= Problem details =
From the records below, print only the part that opens with the line containing "Viewport: 1322px width, 790px height." and closes with the line containing "the handwritten letter"; omit the pictures.

==== Data for this exercise

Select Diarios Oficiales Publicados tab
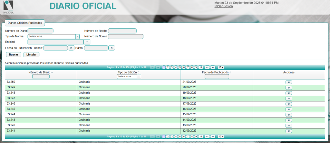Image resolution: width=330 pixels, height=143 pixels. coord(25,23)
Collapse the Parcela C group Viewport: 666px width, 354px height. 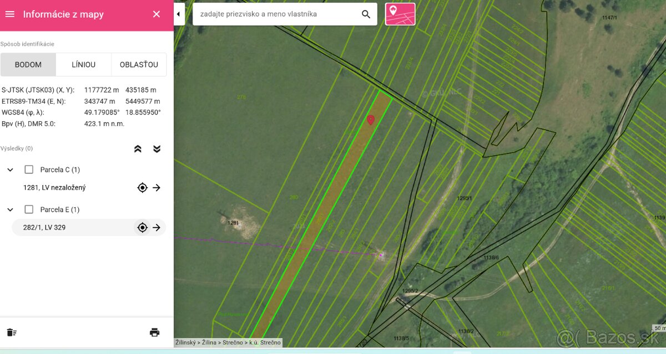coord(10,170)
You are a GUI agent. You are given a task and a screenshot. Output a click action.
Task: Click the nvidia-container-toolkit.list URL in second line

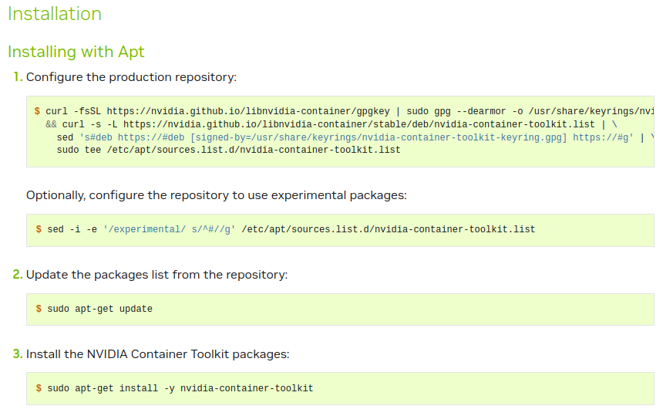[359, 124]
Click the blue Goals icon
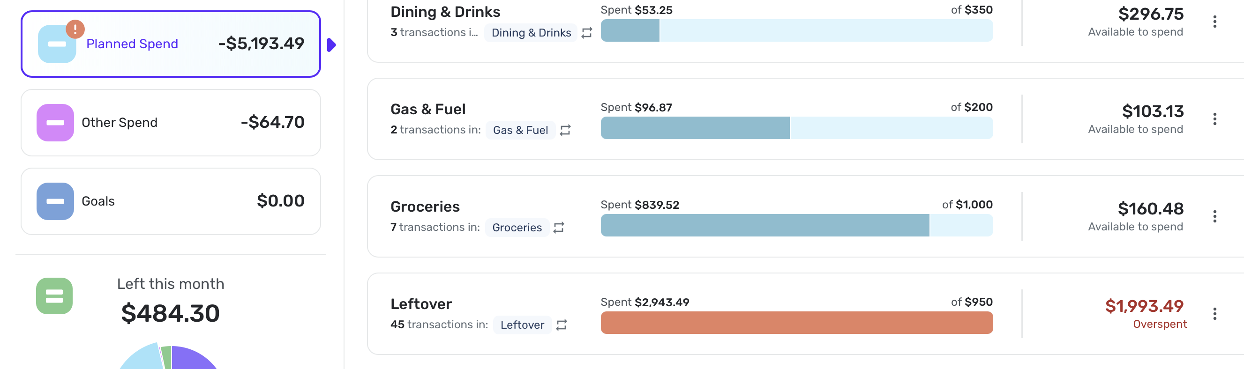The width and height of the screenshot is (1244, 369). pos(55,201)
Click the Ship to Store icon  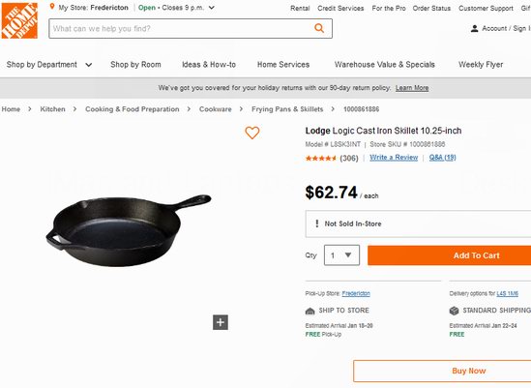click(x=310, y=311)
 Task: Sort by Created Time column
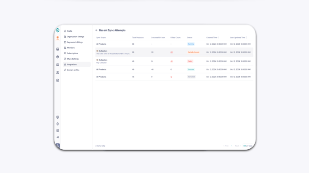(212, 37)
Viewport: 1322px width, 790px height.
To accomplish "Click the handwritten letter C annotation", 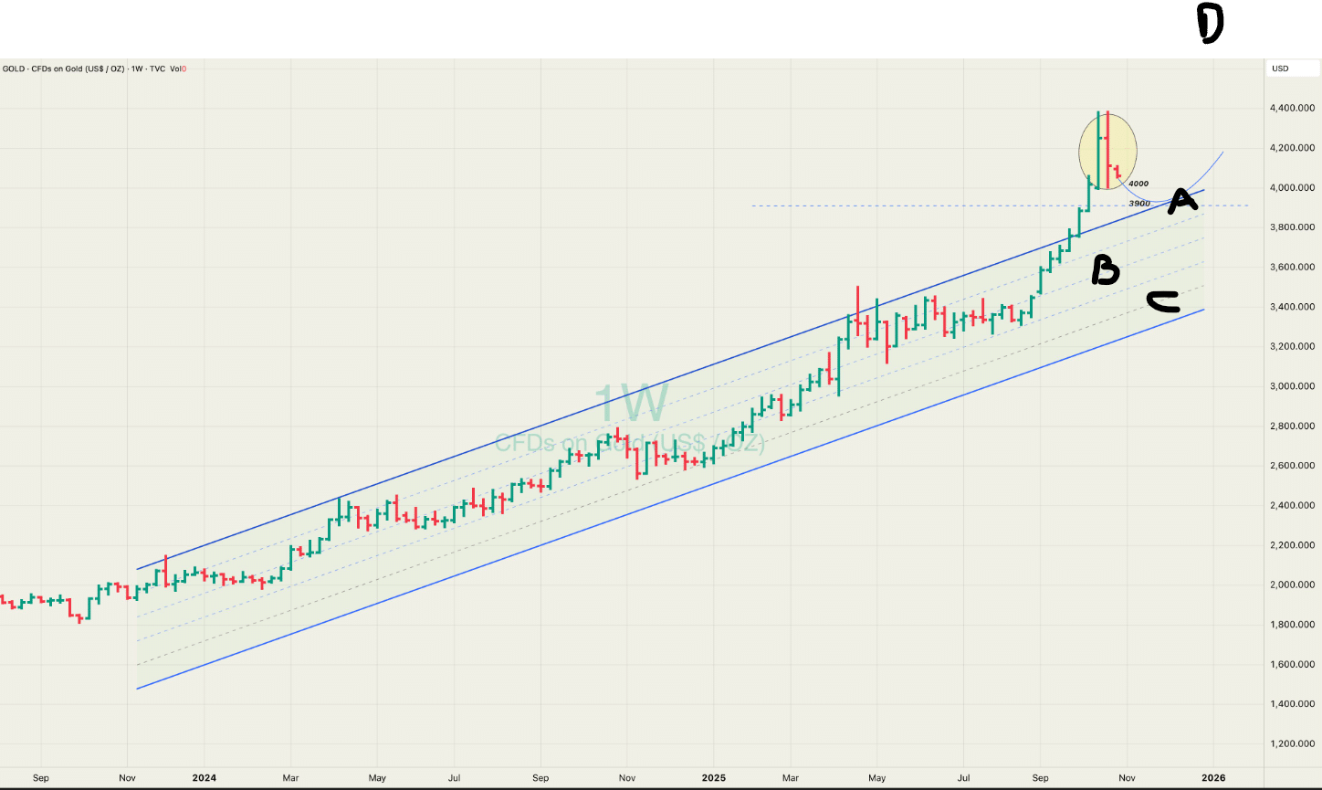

========
==== Data for this exercise

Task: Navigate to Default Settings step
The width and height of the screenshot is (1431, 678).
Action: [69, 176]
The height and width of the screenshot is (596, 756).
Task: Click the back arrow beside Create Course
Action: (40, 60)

========

= Solved problem =
Viewport: 1322px width, 790px height.
To accomplish "Click the handwritten letter C annotation", 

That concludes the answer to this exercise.